# awwwww... black moore gold fish.



## irbyma7297 (Nov 23, 2011)

i just got a ten gallon aquarium starter kit and three gold fish.
In the store tank, almost half of the black moores had both eyes *MISSING!* 
I told some one in the customer service department, and she came over and almost *SCREAMED* when she saw them.
At least she knows that this is horrible.​


----------



## thekoimaiden (Oct 19, 2011)

While it is wonderful that you rescued them, those fish aren't suited for a 10 gallon aquarium. Goldfish get large and need lots of swimming room. For three black moors I would suggest a 30+ gal as the minimum size. They may seem small now, but they grow like little weeds and produce tons of waste.


----------



## Sena Hansler (Aug 24, 2011)

Awww poor black moore!!! those are my favorite goldfish too :-(


----------



## Lupin (Aug 2, 2006)

Koi maiden is correct. Black moors are one of those with average length of 6-8 inches. Definitely unsuitable for a 10g. The bigger the compartment, the better. I'd say a 40g tub will be more favorable than a 30g tank.
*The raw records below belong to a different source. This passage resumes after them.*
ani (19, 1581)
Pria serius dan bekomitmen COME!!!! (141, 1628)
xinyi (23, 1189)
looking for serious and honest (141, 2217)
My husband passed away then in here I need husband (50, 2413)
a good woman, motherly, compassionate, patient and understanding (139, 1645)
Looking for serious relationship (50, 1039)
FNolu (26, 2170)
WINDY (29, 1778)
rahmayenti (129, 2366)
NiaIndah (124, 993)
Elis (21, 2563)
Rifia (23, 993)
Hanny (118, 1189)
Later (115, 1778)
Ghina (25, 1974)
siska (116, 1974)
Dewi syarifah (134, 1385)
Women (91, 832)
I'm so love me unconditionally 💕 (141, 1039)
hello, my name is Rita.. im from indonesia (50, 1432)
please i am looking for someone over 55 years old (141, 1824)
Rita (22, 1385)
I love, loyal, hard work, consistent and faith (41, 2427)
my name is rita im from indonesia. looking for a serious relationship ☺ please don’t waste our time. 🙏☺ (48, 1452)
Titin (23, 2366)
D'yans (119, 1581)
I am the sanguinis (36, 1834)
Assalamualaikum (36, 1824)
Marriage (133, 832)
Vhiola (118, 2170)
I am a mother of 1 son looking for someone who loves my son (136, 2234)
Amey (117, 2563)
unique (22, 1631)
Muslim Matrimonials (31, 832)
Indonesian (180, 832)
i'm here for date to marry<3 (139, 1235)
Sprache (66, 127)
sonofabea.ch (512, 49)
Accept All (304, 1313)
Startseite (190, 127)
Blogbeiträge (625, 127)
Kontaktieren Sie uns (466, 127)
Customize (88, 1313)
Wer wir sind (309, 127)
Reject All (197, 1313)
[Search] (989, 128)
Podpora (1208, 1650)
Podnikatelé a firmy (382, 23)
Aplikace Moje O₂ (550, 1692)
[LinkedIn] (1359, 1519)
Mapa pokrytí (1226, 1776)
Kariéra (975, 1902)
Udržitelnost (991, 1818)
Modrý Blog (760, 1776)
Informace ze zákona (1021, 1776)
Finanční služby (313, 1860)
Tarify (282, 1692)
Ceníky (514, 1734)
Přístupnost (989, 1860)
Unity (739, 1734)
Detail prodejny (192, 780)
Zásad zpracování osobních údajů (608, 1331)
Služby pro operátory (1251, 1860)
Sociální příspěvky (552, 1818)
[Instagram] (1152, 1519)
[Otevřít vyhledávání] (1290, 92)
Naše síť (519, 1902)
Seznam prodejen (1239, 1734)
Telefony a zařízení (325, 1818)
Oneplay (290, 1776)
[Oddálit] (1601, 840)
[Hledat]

Tubs are very practical for situations such as this. The only disadvantage is you are limited to top viewing so it may be difficult to check the side angle for anything wrong.


----------



## Sena Hansler (Aug 24, 2011)

That's very true  They can be in the 10 gallon for now, but I highly recommend upgrading pretty soon. They are messy little fishies!! :lol: The more the water, the more the ammonia is diluted, making it safer for them. I know tanks are pretty expensive, and you may not have money for a 40-80 gallon... 
But did you know you could get deep tubs? clear ones even! They are pretty cheap, but you'd have to rig something up to keep the water clean for each tub, and the air circulating.

There is also a cheaper version, if you happened to have room indoors (though not recommended as not many have the room for such a contraption) is the blow up ponds.


----------



## Tikibirds (May 26, 2011)

I had one once. I knew nothing about fish though and kept it in a 1 gallon with a snail :shock:. If I were to go the goldfish route again, I would probably go with a black moore. Some of the other goldfish are just plain creepy looking..like the one that looks like it has cauilflower sprouting out of its head


----------



## irbyma7297 (Nov 23, 2011)

yeah.
or the bubble head one


----------



## fishy friend2 (Aug 28, 2011)

Are you even listening to what the other members are saying?


----------



## irbyma7297 (Nov 23, 2011)

yeah!
I'm gonna move them to a big tub when they get too big!


----------



## irbyma7297 (Nov 23, 2011)

or i'll get $100 by the 12 of november, so i can buy , like a 50 gal and more gravel.

EDIT: what made you think that i wasn't paying attention?


----------



## thekoimaiden (Oct 19, 2011)

irbyma7297 said:


> yeah!
> I'm gonna move them to a big tub when they get too big!


It's not just the size/space issue. In a small tank the wastes will build up to dangerous levels very fast. Larger tanks mean more water to dilute the waste. You should really move them soon. They will get stunted in the 10 gal. I would move them to the largest plastic tub you can get as soon as possible, and then when you get the money, move them to a 55 gal.


----------



## Sena Hansler (Aug 24, 2011)

Trust me. I see the wonders a larger take does for bettas, now imagine for a messier, larger, fish like goldfish  lol the bigger, the sooner, the better ^.^


----------



## irbyma7297 (Nov 23, 2011)

*okay..*

I'll do that.


----------



## Sena Hansler (Aug 24, 2011)

If anything, you can watch for deals in your area on sites like kijiji. It sometimes (not always!) can save you money


----------



## irbyma7297 (Nov 23, 2011)

okay!


----------